■ HOW TO COMPLETE THIS TASK:
Look through the listing below and write out exactly the lines from the line with "Where should I click to: Close" to the line with "You are a computer-use agent. Image", both included, and no others.

■ THE DATA:
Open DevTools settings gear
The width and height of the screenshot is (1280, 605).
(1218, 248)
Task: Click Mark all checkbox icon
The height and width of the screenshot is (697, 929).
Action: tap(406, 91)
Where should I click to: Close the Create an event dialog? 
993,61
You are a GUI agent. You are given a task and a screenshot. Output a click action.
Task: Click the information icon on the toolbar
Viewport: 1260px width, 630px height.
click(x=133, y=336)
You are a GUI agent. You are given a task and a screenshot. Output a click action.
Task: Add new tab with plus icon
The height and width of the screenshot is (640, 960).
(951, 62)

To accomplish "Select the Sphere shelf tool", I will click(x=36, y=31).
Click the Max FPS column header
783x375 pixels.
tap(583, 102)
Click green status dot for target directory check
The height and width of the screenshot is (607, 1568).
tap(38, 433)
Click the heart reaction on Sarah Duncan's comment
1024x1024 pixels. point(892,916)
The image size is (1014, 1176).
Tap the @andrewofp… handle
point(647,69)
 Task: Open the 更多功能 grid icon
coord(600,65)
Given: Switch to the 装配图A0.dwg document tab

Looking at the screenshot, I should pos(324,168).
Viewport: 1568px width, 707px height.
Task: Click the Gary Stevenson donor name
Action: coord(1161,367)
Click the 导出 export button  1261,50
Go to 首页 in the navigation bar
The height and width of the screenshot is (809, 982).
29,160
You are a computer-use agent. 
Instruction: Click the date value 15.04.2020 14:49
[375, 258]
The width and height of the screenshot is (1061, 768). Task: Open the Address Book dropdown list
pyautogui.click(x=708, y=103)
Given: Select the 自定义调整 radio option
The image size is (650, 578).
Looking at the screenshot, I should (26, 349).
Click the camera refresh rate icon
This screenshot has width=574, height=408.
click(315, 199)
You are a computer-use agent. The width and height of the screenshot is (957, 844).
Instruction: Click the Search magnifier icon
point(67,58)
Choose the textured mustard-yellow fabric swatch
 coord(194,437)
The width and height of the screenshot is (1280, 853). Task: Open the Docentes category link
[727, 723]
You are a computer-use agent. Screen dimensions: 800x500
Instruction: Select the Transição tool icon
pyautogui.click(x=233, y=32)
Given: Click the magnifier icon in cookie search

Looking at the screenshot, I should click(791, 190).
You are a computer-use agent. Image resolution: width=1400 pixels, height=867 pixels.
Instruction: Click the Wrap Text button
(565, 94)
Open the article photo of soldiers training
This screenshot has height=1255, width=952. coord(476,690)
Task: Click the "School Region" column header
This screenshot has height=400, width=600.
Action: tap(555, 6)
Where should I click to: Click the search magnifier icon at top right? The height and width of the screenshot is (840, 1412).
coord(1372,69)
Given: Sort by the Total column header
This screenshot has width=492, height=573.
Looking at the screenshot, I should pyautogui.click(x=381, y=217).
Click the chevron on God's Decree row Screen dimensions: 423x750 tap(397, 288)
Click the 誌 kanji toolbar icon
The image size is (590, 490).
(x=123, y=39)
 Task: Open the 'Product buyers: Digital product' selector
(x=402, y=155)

■ COMPLETED TASK:
Where should I click to: Close the Create an event dialog? 
993,61
You are a GUI agent. You are given a task and a screenshot. Output a click action.
Task: Click the information icon on the toolbar
Viewport: 1260px width, 630px height.
click(x=133, y=336)
You are a GUI agent. You are given a task and a screenshot. Output a click action.
Task: Add new tab with plus icon
The height and width of the screenshot is (640, 960).
(951, 62)

To accomplish "Select the Sphere shelf tool", I will click(x=36, y=31).
Click the Max FPS column header
783x375 pixels.
tap(583, 102)
Click green status dot for target directory check
The height and width of the screenshot is (607, 1568).
tap(38, 433)
Click the heart reaction on Sarah Duncan's comment
1024x1024 pixels. point(892,916)
The image size is (1014, 1176).
Tap the @andrewofp… handle
point(647,69)
 Task: Open the 更多功能 grid icon
coord(600,65)
Given: Switch to the 装配图A0.dwg document tab

Looking at the screenshot, I should pos(324,168).
Viewport: 1568px width, 707px height.
Task: Click the Gary Stevenson donor name
Action: coord(1161,367)
Click the 导出 export button  1261,50
Go to 首页 in the navigation bar
The height and width of the screenshot is (809, 982).
29,160
You are a computer-use agent. 
Instruction: Click the date value 15.04.2020 14:49
[375, 258]
The width and height of the screenshot is (1061, 768). Task: Open the Address Book dropdown list
pyautogui.click(x=708, y=103)
Given: Select the 自定义调整 radio option
The image size is (650, 578).
Looking at the screenshot, I should (26, 349).
Click the camera refresh rate icon
This screenshot has width=574, height=408.
click(315, 199)
You are a computer-use agent. The width and height of the screenshot is (957, 844).
Instruction: Click the Search magnifier icon
point(67,58)
Choose the textured mustard-yellow fabric swatch
 coord(194,437)
The width and height of the screenshot is (1280, 853). Task: Open the Docentes category link
[727, 723]
You are a computer-use agent. Screen dimensions: 800x500
Instruction: Select the Transição tool icon
pyautogui.click(x=233, y=32)
Given: Click the magnifier icon in cookie search

Looking at the screenshot, I should click(791, 190).
You are a computer-use agent. Image resolution: width=1400 pixels, height=867 pixels.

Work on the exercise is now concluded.